UK unemployment hits highest level in 5 years, but government support limits pain during new COVID lockdowns
- UK unemployment rate rises to 5%, the highest level since early 2016.
- Britain's furlough scheme has kept joblessness below other countries.
- The UK is still battling coronavirus but has rolled out vaccines quickly.
- Sign up here for our daily newsletter, 10 Things Before the Opening Bell.
The UK unemployment rate hit its highest level in 5 years in the three months to November, official figures showed on Tuesday, although the government's wage-subsidy scheme kept joblessness lower than in other countries.
Unemployment rose to 5% over the period, the Office for National Statistics said, up from 3.8% a year earlier and 4.9% in the three months to October. It was the highest figure since early 2016 but below analysts' predictions of 5.1% in a Reuters poll.
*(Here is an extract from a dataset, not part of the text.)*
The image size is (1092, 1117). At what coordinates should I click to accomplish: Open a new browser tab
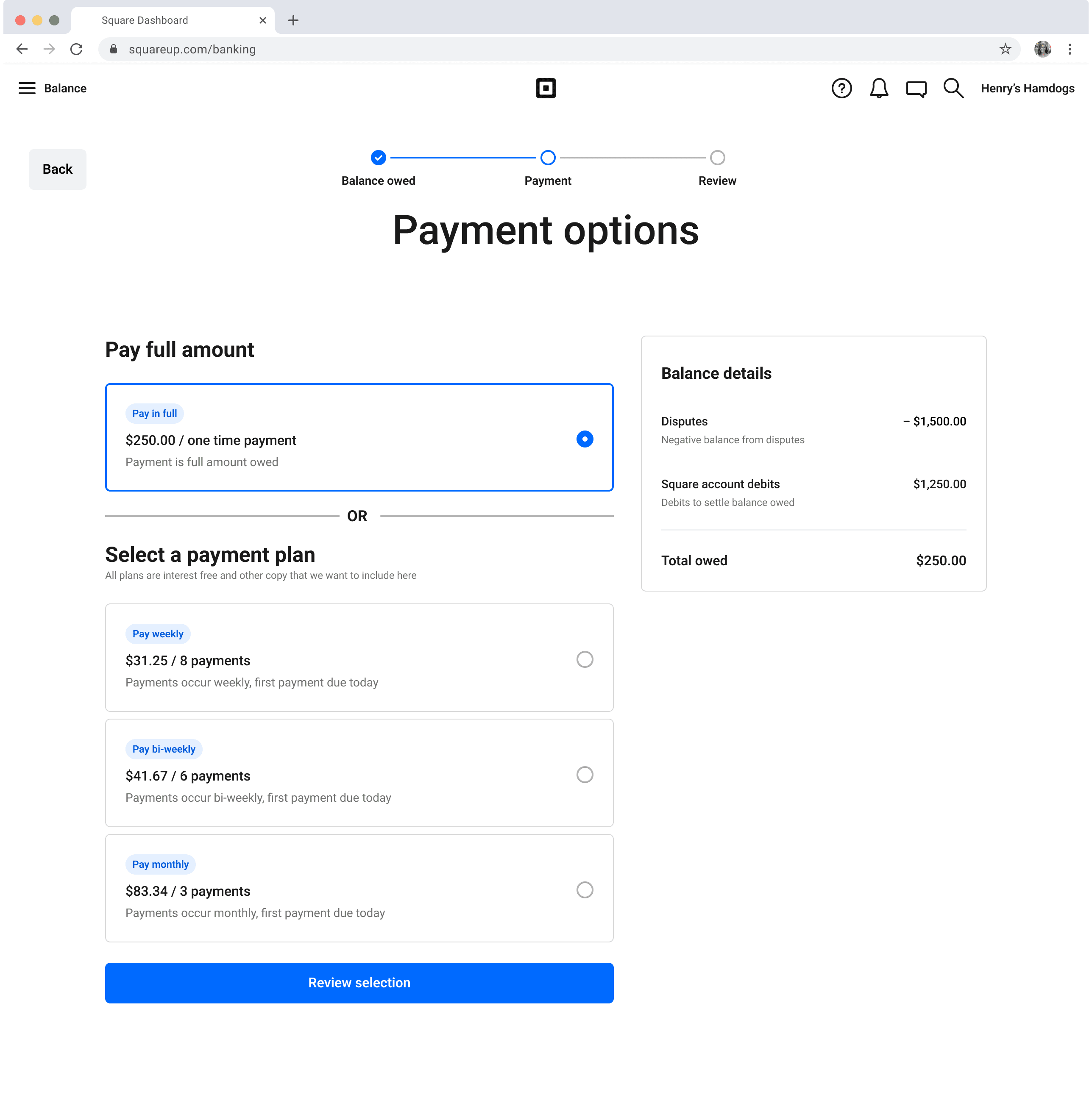[x=293, y=21]
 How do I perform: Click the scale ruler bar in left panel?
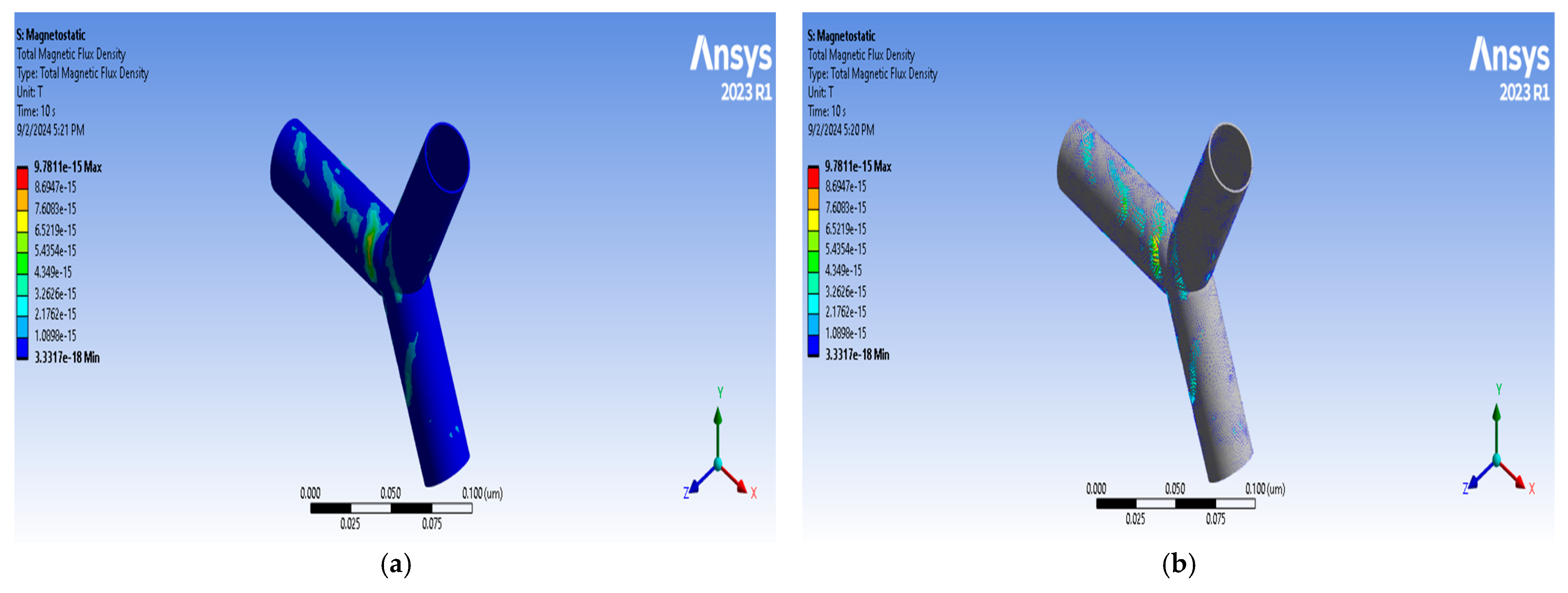coord(391,508)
Separate figures from the ONS showed that there were 828,000 fewer payroll employees in December 2020 than in February the same year.
The pound slipped 0.23% against the dollar to $1.364 in early trading. The FTSE 100 stock index climbed 0.64%.
"This crisis has gone on far longer than any of us hoped - and every job lost as a result is a tragedy," said chancellor Rishi Sunak.
"Whilst the NHS is working hard to protect people with the vaccine we're throwing everything we've got at supporting businesses, individuals and families," the finance minister said.
Sunak's furlough scheme, which pays the wages of workers who would otherwise be laid off due to the coronavirus pandemic, has held down the headline unemployment rate.
The latest figures showed that the scheme supported 2.4 million jobs as of October 31. It has supported more than 9 million jobs since being launched in the spring of 2020.
Sunak was initially reluctant to extend the scheme past the autumn, thanks in part to its cost of more than £46 billion ($63 billion).
But England entered another lockdown in November and the four nations of the UK tightened restrictions again in January, forcing Sunak to extend government support. Coronavirus cases soared in December and January, with the UK's death toll of 100,000 the highest in Europe.
Britain's unemployment rate of 5% in November compared to 6.1% in Germany in the same month and 6.7% in the US in December.
However, Bank of England governor Andrew Bailey earlier this month said he thought joblessness was in fact higher. This is because the official figures do not count people who have stopped looking for work as unemployed.
Karen Ward, chief market strategist at JPMorgan Asset Management, praised the government support schemes.
"Once again the UK labour market surprised to the upside with unemployment rising modestly to 5%.
"The furlough scheme has been the central tenet of the government's economic response to COVID-19 and has worked well. Not only has it prevented an overly deep recession, it sets the UK up for a strong recovery if economic restrictions can be sustainably lifted in the spring."
The UK's rapid vaccination drive has been a rare pandemic success. By January 17, the UK had given at least the first jab to more than 3.9 million people.